Cummins Inc. has honored seven employees, including two based in Columbus, with the engine maker’s top technical awards — the Julius Perr Innovation Awards.
Neal Currier and Aleksey Yezerets, both of Columbus, were recognized for their work to improve measurement of gas exhaust composition, which is critical to understanding the performance of catalyst systems and emission controls, the company said.
The specific feature developed by Currier and Yezerets probes catalytic converters and other devices to understand reaction chemistry that previously was difficult to determine, Cummins said.
The annual awards are used by Cummins to recognize its scientists and engineers for inventions and other work that lead to advancements in emissions control and filter design.

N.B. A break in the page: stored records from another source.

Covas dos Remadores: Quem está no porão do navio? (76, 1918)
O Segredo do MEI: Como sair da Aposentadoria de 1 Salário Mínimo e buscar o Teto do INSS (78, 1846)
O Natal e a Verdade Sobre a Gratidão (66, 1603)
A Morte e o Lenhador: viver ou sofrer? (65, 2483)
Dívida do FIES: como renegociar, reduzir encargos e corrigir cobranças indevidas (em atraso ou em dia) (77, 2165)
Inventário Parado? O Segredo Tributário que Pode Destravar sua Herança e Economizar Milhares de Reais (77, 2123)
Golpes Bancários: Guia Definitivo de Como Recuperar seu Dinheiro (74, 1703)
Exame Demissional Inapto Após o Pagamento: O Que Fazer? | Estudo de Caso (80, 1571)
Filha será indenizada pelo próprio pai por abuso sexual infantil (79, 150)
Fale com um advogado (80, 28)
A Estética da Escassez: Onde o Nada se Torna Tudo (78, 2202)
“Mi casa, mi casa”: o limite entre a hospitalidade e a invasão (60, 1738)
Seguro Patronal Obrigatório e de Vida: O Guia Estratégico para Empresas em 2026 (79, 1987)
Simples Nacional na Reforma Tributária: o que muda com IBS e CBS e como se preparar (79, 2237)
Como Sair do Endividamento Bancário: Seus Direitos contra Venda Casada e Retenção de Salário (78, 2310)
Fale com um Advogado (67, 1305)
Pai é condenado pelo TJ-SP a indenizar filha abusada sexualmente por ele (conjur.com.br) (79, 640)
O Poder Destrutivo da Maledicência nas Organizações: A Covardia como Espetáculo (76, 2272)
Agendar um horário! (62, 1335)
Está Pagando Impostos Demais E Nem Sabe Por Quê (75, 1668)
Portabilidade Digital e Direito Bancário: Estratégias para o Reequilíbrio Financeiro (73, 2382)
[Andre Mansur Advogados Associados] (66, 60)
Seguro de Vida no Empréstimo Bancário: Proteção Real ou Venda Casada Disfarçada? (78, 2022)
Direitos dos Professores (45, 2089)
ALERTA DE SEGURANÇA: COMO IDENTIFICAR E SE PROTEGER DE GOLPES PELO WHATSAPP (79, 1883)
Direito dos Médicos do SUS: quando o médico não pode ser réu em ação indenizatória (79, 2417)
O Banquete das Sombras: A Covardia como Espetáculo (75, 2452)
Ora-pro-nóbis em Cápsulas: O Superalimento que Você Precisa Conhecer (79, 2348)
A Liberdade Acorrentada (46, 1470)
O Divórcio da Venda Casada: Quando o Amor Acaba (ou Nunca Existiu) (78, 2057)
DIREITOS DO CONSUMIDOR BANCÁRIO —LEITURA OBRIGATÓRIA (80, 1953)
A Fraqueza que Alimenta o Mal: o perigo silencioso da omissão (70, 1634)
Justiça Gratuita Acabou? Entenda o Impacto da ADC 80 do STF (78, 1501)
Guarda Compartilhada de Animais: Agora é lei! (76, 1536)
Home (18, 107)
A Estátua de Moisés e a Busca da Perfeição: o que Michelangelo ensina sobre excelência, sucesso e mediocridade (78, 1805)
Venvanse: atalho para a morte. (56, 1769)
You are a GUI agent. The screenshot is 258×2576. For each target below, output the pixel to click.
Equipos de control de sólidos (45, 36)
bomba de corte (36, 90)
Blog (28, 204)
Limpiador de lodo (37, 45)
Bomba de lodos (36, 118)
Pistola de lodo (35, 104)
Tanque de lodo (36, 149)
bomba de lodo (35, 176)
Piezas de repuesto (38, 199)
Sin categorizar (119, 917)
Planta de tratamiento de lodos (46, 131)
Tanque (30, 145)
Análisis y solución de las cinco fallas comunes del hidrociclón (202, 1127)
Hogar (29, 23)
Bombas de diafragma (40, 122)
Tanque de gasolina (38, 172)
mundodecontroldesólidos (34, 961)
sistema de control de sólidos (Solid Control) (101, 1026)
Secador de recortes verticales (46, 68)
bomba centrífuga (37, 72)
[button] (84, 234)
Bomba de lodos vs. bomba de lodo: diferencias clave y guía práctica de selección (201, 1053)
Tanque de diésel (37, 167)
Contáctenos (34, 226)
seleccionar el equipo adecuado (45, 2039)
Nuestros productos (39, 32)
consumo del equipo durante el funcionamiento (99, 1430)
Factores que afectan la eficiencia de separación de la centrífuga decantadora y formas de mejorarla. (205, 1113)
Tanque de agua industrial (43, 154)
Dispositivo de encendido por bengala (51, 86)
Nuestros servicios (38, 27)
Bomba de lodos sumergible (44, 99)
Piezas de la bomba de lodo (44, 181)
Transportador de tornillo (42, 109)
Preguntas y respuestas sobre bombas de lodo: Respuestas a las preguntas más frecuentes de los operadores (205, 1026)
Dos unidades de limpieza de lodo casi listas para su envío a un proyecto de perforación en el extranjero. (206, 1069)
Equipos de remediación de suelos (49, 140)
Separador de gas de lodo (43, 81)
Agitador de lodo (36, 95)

Other winners this year were: Ismail Bagci, Kevin South, Gregory Hoverson, Peter Herman and Patrick Galecki, who received the award for developing the first fully composite spin-on filter. The new design made possible a unique product platform known as the User Friendly Filter, a technological step that has sparked several other related products, Cummins said.
The filter requires fewer components and is made from composite materials rather than metal, all of which results in lower costs and increased environmental sustainability, the company said in a news release. The invention has led to eight patents and more than a dozen pending patent applications.
The Julius Perr Innovation Award was created to honor Dr. Perr, who retired from Cummins in 1997 as vice president of fuel systems. Dr. Perr, who died in 2005, joined Cummins in 1958 after fleeing Communist Hungary. He was listed as the inventor or co-inventor of 80 U.S. patents.